Endorphins mediate overshoot of substance P-induced facilitation of a spinal nociceptive reflex

Abstract

In the awake restrained rat the intrathecal administration of substance P to the lumbar spinal cord abruptly but transiently reduces reaction time in the tail-flick test. Interestingly, this hyperalgesie effect is followed by an increased response time, i.e., a hyperalgesia, which lasts less than 10 min. Administration of naloxone reduces the reaction time. It leaves the initial hyperalgesia unaltered but blocks the hypoalgesia. These results are interpreted as indicating that the initial effect of substance P is independent of any direct or indirect action mediated by opiate receptors. On the other hand, however, the antagonism of the hypoalgesia by naloxone suggests that this response is mediated via opiate receptors and, as substance P and opiates appear not to have any direct interaction at the cellular level, the endorphin-mediated hypoalgesia appears to be reflex in nature.

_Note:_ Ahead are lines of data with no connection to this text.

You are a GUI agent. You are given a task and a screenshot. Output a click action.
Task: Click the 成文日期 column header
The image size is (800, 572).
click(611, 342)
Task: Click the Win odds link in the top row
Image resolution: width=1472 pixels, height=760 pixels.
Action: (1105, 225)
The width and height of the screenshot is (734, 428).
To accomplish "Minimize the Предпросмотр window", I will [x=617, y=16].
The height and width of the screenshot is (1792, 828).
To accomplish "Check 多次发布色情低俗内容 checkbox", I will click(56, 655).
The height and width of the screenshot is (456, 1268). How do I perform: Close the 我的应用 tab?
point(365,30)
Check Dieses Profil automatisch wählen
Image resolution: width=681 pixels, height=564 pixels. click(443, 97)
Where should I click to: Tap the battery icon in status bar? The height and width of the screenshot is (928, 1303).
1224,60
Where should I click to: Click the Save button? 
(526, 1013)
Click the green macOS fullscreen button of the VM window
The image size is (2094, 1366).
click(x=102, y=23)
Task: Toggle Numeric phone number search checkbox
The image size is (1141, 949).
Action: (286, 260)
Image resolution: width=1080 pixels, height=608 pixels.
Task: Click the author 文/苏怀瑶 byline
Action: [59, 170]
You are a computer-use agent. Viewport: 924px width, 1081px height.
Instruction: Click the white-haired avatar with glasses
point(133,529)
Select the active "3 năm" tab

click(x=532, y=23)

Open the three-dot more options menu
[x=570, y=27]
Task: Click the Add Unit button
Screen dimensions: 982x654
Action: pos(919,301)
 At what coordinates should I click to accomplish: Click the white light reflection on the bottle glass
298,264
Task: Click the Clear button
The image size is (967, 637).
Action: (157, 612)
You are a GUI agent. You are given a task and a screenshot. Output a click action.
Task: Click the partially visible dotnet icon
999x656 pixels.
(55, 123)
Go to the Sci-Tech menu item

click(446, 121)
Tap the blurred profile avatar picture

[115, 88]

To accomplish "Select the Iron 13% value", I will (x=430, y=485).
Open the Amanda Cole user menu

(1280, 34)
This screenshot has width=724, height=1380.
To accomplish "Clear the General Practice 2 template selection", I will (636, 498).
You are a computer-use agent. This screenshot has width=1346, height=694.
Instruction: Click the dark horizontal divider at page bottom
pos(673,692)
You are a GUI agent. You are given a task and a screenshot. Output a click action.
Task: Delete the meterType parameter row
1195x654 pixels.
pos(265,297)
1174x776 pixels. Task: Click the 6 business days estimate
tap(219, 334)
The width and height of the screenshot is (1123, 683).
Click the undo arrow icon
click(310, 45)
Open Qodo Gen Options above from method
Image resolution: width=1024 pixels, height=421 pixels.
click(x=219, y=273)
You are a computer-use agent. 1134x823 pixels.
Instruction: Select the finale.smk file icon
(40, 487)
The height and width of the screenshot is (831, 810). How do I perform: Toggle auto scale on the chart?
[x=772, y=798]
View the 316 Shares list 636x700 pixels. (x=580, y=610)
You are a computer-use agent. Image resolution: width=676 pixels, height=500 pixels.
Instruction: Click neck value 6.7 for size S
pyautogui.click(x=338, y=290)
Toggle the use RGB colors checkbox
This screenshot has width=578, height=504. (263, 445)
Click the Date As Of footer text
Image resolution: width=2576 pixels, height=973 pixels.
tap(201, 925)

Thus, the rebound overshoot of the response to substance P is visualized as an endorphin-mediated reflex activated by the increased transfer of nociceptive information provoked by substance P. The concept is proposed, therefore, that the transfer of nociceptive information is controlled by a servomechanism, or, in physiological terms, this transfer is under homeostatic control. Indeed, as naloxone itself reduces reaction time, it appears that an endogenous opioid is acting tonically to depress this transfer, at least under the conditions of the present experiments.